Your reply should consist only of the lines from the one holding "Given: Select Import" to the last line of the data below, written out exactly and without pictures.

Task data:
====

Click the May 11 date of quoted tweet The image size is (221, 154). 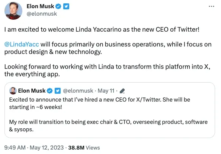coord(106,91)
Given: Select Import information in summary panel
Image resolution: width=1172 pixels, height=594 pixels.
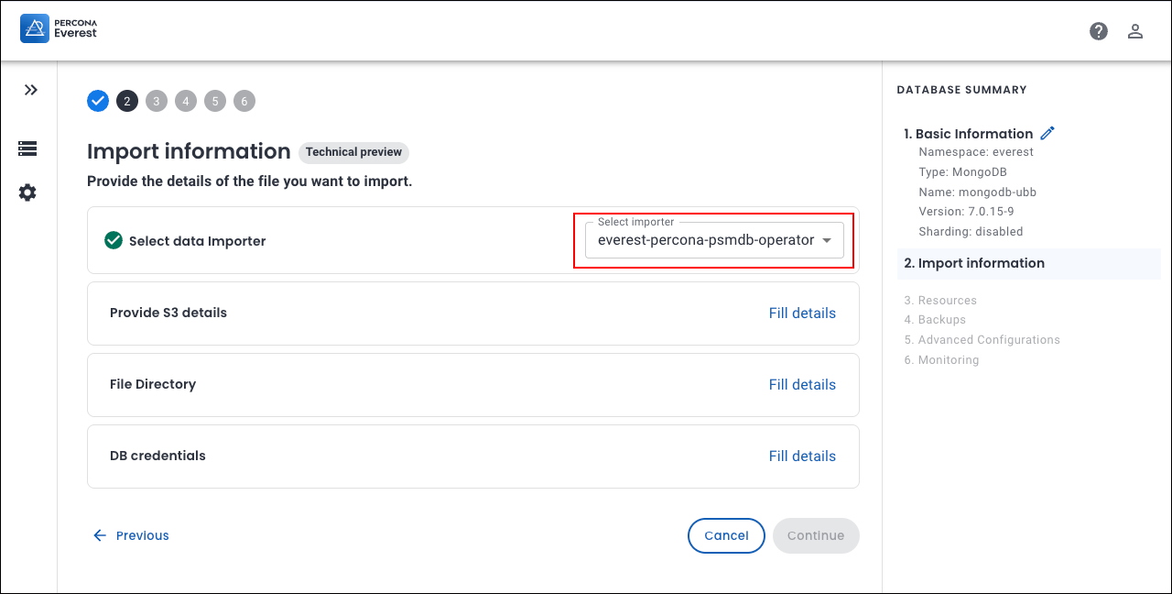Looking at the screenshot, I should tap(981, 263).
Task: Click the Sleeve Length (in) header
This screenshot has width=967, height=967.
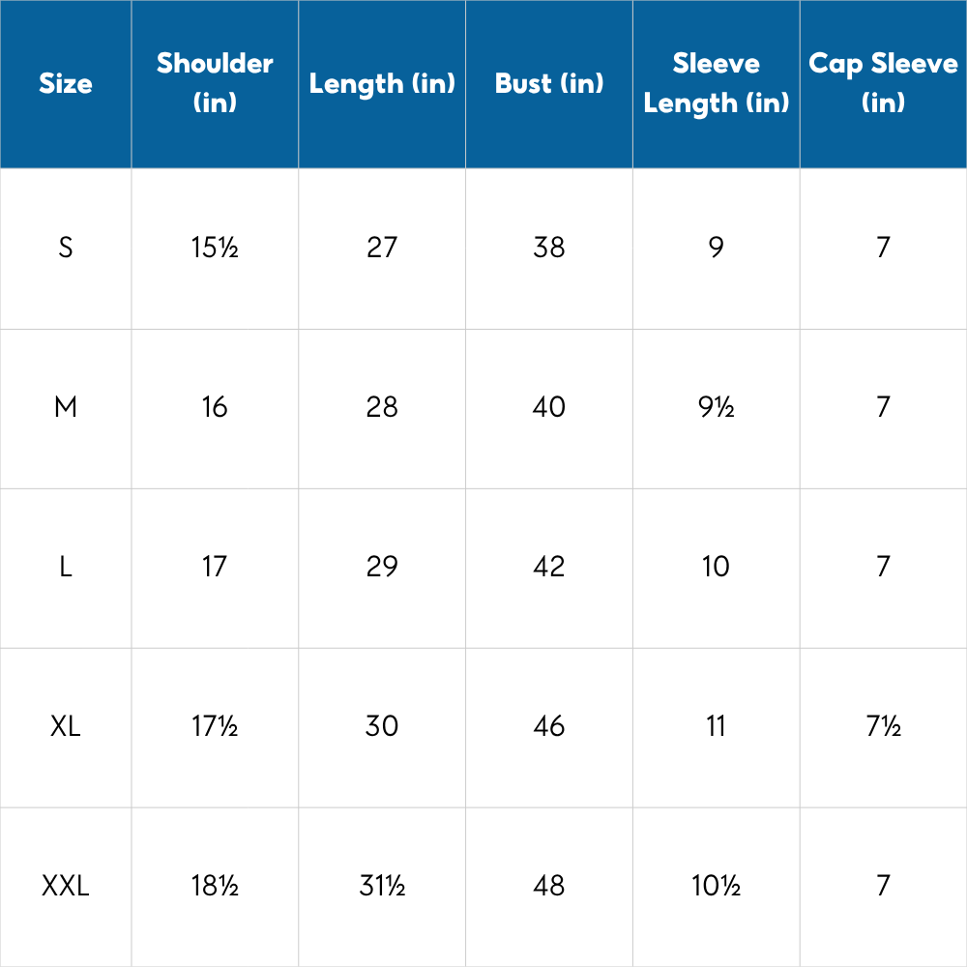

====

Task result:
Given: Select Import information in summary panel
Image resolution: width=1172 pixels, height=594 pixels.
Looking at the screenshot, I should tap(981, 263).
Task: Click the Sleeve Length (in) header
This screenshot has width=967, height=967.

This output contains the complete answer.